In previous debates there has been considerable criticism by the coalition in opposition that the changes the Labor government introduced would undermine the integrity and security of the private health insurance industry and affect the number of people making the personal choice-it is important to acknowledge that it is a personal choice-to take up private health insurance. We know that there are a number of issues surrounding the legislation that encourage that choice; indeed, the legislation states that if you do not take up private health insurance or if you do not take extra cover as you age, there will be taxation implications. Nonetheless, we are always talking about a market industry, and so private insurance agencies and firms need to convince individuals that they have a valuable product to offer and that real choice exists in the market to provide them the options they need in the health system. Private health insurance must always be a market exercise, and that private choice must always be important in anything we do.

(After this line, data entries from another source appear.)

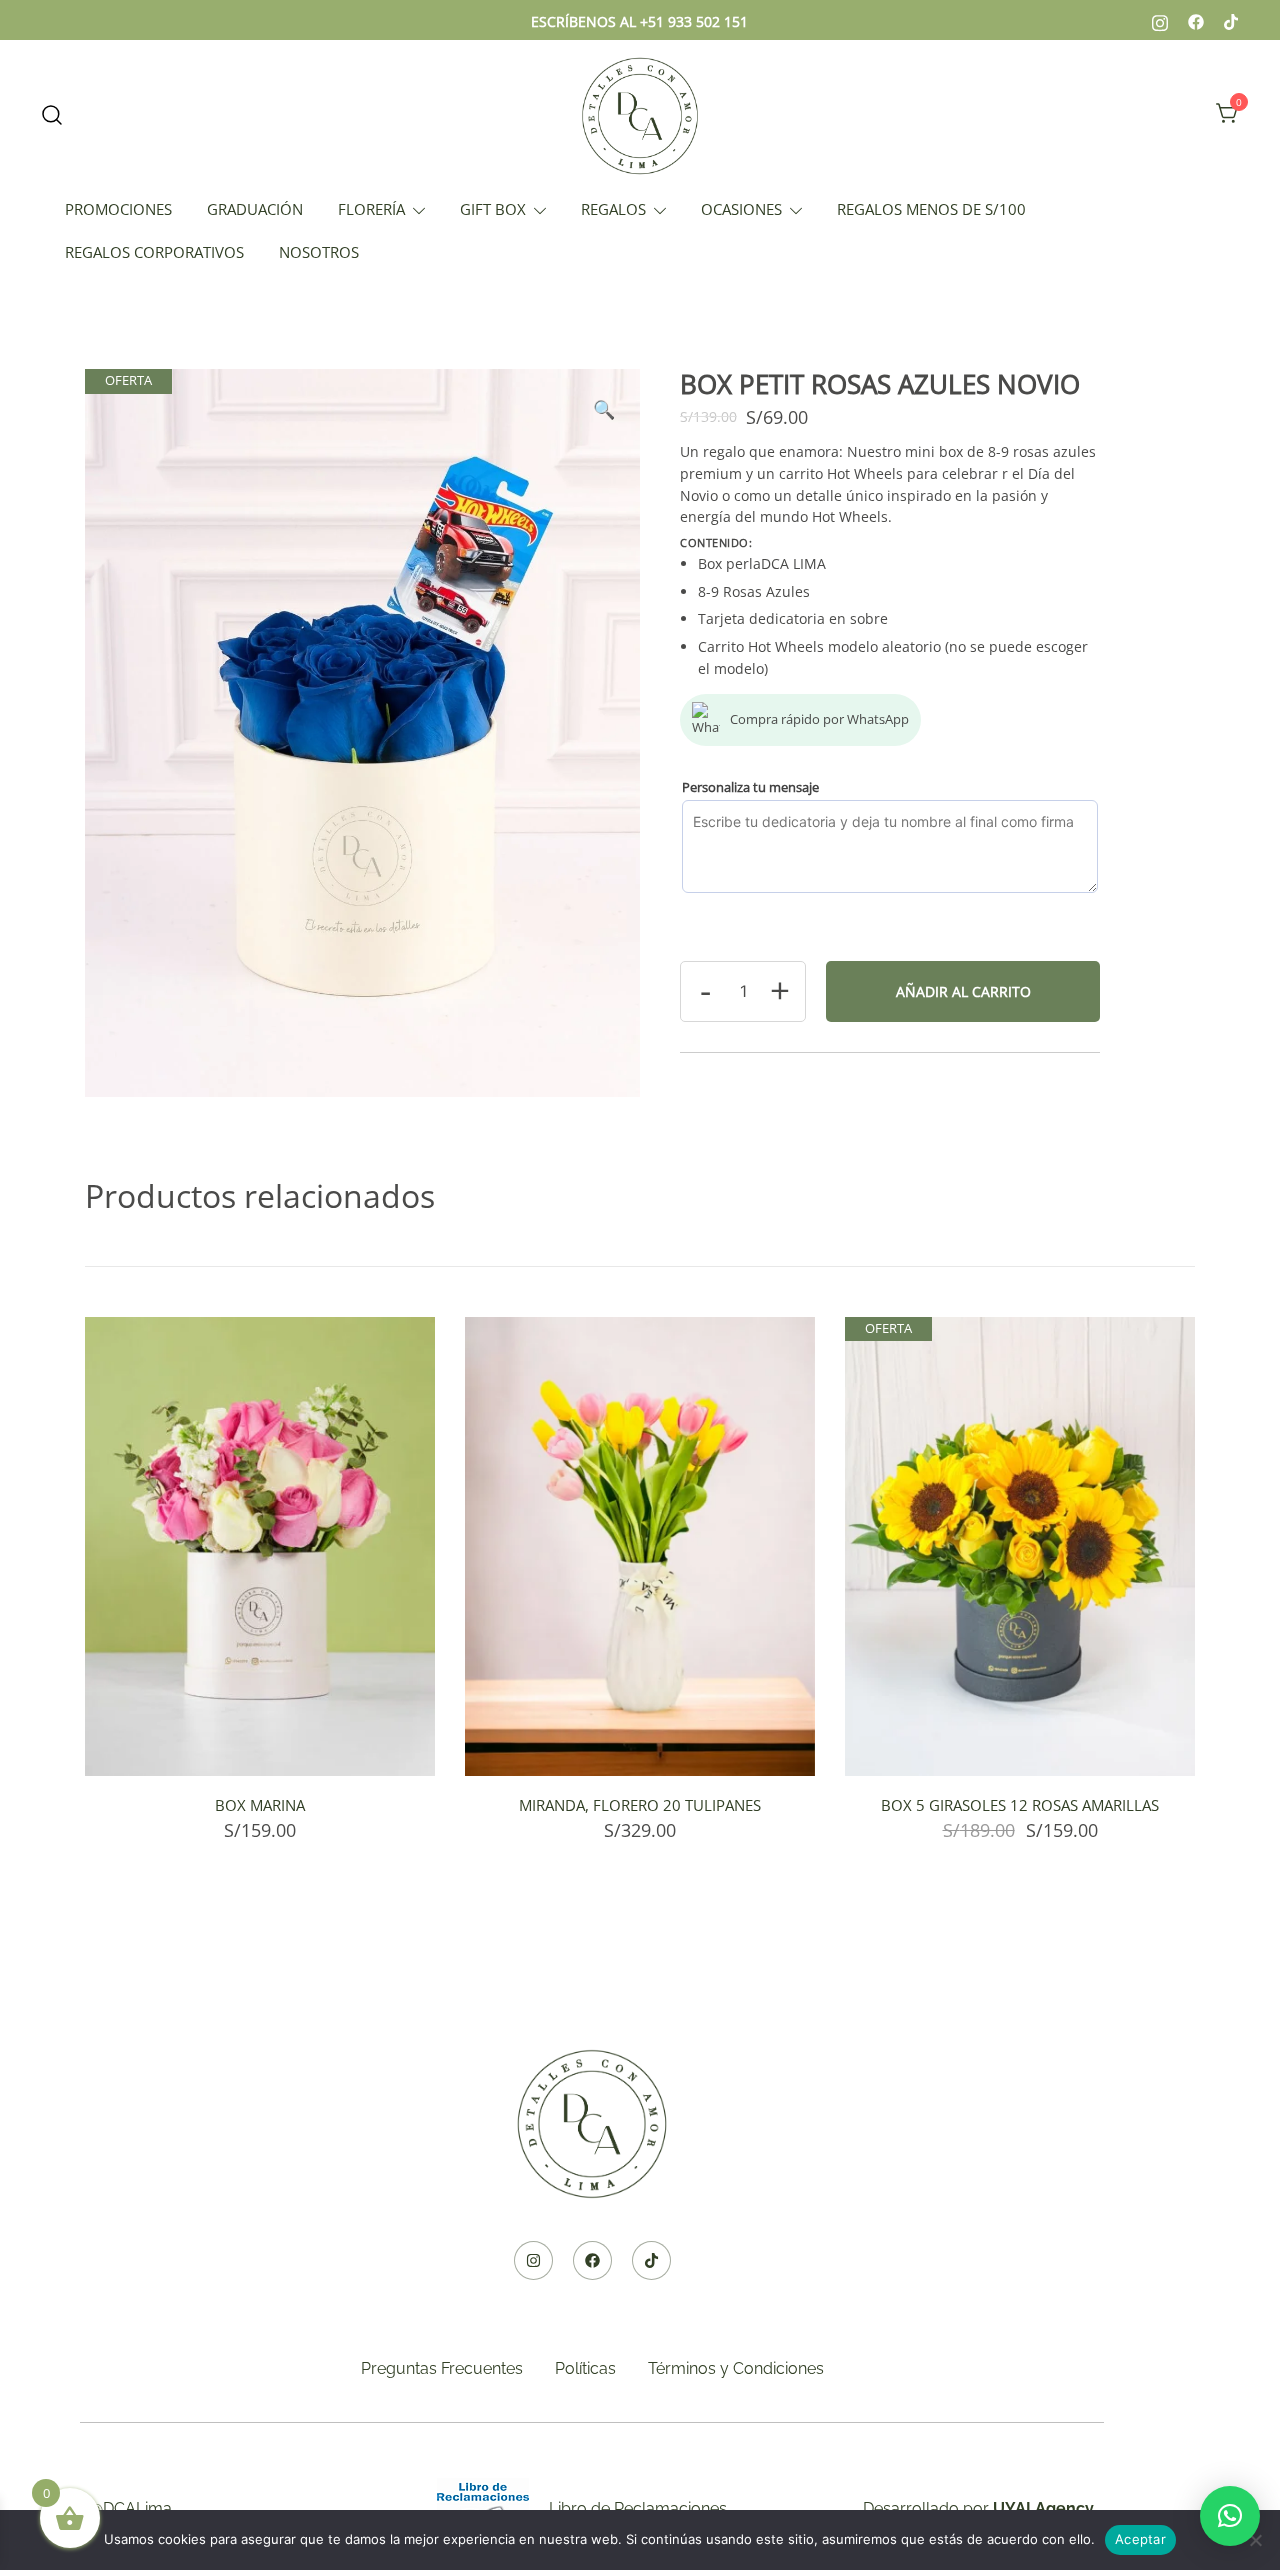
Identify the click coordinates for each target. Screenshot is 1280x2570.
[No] (1255, 2540)
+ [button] (780, 989)
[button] (604, 409)
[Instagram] (533, 2260)
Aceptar (1140, 2539)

We know that at the moment 47.7 per cent of Australians have private insurance for hospital cover and 55 per cent have general cover. We need to keep those figures in mind, and in any debate we need to know that private health schemes are transparent, accountable and inform people precisely of their coverage. It is not in anybody's interest to have skyrocketing private health premiums; and that is something that this parliament and the Community Affairs Legislation and References Committees will continue to watch very closely. We are supporting this bill and we acknowledge the range of people who have been involved-especially the public servants in the department who have provided many valuable briefings and documentation which manages to explain complex matters. Amidst the debate it is very comforting to know that there are people in the department who are always available to provide information. Sometimes that will be at strange times of the night as, if I remember correctly, when working with the community affairs committee. Nonetheless, they provided the security that we had the information we needed. We welcome the fact that the private health insurers themselves have worked with both our government and the current government to put forward their case about how this indexation process will work. We support the legislation and we welcome it coming into place.